*TASK OBJECTIVE*.
Extract every line of the material below and reproduce each one verbatim, without changing anything.
——————
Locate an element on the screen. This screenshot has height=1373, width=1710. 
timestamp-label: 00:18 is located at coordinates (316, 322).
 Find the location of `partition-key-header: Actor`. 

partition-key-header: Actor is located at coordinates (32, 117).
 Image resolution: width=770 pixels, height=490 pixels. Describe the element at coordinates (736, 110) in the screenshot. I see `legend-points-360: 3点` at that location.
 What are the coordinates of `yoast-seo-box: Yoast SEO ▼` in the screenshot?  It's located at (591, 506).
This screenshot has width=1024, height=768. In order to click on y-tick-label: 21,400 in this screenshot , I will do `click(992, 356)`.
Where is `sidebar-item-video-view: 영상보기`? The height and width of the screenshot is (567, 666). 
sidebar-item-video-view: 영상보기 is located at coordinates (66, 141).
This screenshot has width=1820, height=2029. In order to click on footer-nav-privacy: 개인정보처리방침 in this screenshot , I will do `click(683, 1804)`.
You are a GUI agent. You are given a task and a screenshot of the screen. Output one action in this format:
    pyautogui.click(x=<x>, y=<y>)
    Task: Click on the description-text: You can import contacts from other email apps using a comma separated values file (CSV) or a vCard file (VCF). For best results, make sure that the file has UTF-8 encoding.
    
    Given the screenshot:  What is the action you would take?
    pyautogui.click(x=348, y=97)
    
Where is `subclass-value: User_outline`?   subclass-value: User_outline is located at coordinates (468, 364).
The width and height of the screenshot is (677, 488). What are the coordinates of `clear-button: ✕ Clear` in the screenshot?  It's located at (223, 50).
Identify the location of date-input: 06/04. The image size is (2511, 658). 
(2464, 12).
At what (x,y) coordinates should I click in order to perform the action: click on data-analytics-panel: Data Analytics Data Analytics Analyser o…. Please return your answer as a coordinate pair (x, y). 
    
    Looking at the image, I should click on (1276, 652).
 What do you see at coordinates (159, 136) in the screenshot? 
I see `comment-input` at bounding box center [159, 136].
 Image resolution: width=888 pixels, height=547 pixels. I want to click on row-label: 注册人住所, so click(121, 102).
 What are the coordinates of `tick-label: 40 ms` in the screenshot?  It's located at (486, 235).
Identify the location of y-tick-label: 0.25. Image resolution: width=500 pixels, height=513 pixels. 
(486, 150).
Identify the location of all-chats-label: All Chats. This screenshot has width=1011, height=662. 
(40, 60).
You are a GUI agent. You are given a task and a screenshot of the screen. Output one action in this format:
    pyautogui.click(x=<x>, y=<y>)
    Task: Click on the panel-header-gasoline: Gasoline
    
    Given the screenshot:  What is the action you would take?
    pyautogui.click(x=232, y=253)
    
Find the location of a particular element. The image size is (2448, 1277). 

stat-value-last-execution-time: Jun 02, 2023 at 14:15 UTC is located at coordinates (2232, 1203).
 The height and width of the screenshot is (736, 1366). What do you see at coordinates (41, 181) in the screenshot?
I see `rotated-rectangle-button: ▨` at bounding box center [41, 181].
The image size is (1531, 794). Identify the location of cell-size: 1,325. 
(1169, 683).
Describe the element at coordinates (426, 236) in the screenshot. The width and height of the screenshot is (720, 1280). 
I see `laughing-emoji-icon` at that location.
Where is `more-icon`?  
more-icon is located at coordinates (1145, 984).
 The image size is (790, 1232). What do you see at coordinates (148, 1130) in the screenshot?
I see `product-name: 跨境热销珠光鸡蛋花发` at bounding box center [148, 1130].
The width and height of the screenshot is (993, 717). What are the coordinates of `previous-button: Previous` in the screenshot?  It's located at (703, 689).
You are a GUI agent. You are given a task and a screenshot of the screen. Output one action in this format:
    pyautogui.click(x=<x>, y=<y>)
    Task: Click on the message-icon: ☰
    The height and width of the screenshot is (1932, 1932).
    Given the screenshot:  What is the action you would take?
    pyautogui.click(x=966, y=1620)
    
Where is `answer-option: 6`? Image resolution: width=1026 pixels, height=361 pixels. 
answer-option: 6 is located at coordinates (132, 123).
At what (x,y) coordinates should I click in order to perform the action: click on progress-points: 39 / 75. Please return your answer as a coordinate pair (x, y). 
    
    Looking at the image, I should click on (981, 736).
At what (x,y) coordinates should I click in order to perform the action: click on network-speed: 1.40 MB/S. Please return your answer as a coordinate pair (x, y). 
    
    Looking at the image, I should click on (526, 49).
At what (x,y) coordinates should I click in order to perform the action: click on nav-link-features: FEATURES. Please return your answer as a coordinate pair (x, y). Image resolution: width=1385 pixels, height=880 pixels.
——————
*ANSWER FOR THIS EXERCISE*.
Locate an element on the screen. This screenshot has height=1373, width=1710. 
timestamp-label: 00:18 is located at coordinates (316, 322).
 Find the location of `partition-key-header: Actor`. 

partition-key-header: Actor is located at coordinates (32, 117).
 Image resolution: width=770 pixels, height=490 pixels. Describe the element at coordinates (736, 110) in the screenshot. I see `legend-points-360: 3点` at that location.
 What are the coordinates of `yoast-seo-box: Yoast SEO ▼` in the screenshot?  It's located at (591, 506).
This screenshot has width=1024, height=768. In order to click on y-tick-label: 21,400 in this screenshot , I will do `click(992, 356)`.
Where is `sidebar-item-video-view: 영상보기`? The height and width of the screenshot is (567, 666). 
sidebar-item-video-view: 영상보기 is located at coordinates (66, 141).
This screenshot has width=1820, height=2029. In order to click on footer-nav-privacy: 개인정보처리방침 in this screenshot , I will do `click(683, 1804)`.
You are a GUI agent. You are given a task and a screenshot of the screen. Output one action in this format:
    pyautogui.click(x=<x>, y=<y>)
    Task: Click on the description-text: You can import contacts from other email apps using a comma separated values file (CSV) or a vCard file (VCF). For best results, make sure that the file has UTF-8 encoding.
    
    Given the screenshot:  What is the action you would take?
    pyautogui.click(x=348, y=97)
    
Where is `subclass-value: User_outline`?   subclass-value: User_outline is located at coordinates (468, 364).
The width and height of the screenshot is (677, 488). What are the coordinates of `clear-button: ✕ Clear` in the screenshot?  It's located at (223, 50).
Identify the location of date-input: 06/04. The image size is (2511, 658). 
(2464, 12).
At what (x,y) coordinates should I click in order to perform the action: click on data-analytics-panel: Data Analytics Data Analytics Analyser o…. Please return your answer as a coordinate pair (x, y). 
    
    Looking at the image, I should click on (1276, 652).
 What do you see at coordinates (159, 136) in the screenshot? 
I see `comment-input` at bounding box center [159, 136].
 Image resolution: width=888 pixels, height=547 pixels. I want to click on row-label: 注册人住所, so click(121, 102).
 What are the coordinates of `tick-label: 40 ms` in the screenshot?  It's located at (486, 235).
Identify the location of y-tick-label: 0.25. Image resolution: width=500 pixels, height=513 pixels. 
(486, 150).
Identify the location of all-chats-label: All Chats. This screenshot has width=1011, height=662. 
(40, 60).
You are a GUI agent. You are given a task and a screenshot of the screen. Output one action in this format:
    pyautogui.click(x=<x>, y=<y>)
    Task: Click on the panel-header-gasoline: Gasoline
    
    Given the screenshot:  What is the action you would take?
    pyautogui.click(x=232, y=253)
    
Find the location of a particular element. The image size is (2448, 1277). 

stat-value-last-execution-time: Jun 02, 2023 at 14:15 UTC is located at coordinates (2232, 1203).
 The height and width of the screenshot is (736, 1366). What do you see at coordinates (41, 181) in the screenshot?
I see `rotated-rectangle-button: ▨` at bounding box center [41, 181].
The image size is (1531, 794). Identify the location of cell-size: 1,325. 
(1169, 683).
Describe the element at coordinates (426, 236) in the screenshot. The width and height of the screenshot is (720, 1280). 
I see `laughing-emoji-icon` at that location.
Where is `more-icon`?  
more-icon is located at coordinates (1145, 984).
 The image size is (790, 1232). What do you see at coordinates (148, 1130) in the screenshot?
I see `product-name: 跨境热销珠光鸡蛋花发` at bounding box center [148, 1130].
The width and height of the screenshot is (993, 717). What are the coordinates of `previous-button: Previous` in the screenshot?  It's located at (703, 689).
You are a GUI agent. You are given a task and a screenshot of the screen. Output one action in this format:
    pyautogui.click(x=<x>, y=<y>)
    Task: Click on the message-icon: ☰
    The height and width of the screenshot is (1932, 1932).
    Given the screenshot:  What is the action you would take?
    pyautogui.click(x=966, y=1620)
    
Where is `answer-option: 6`? Image resolution: width=1026 pixels, height=361 pixels. 
answer-option: 6 is located at coordinates (132, 123).
At what (x,y) coordinates should I click in order to perform the action: click on progress-points: 39 / 75. Please return your answer as a coordinate pair (x, y). 
    
    Looking at the image, I should click on (981, 736).
At what (x,y) coordinates should I click in order to perform the action: click on network-speed: 1.40 MB/S. Please return your answer as a coordinate pair (x, y). 
    
    Looking at the image, I should click on (526, 49).
At what (x,y) coordinates should I click in order to perform the action: click on nav-link-features: FEATURES. Please return your answer as a coordinate pair (x, y). Image resolution: width=1385 pixels, height=880 pixels.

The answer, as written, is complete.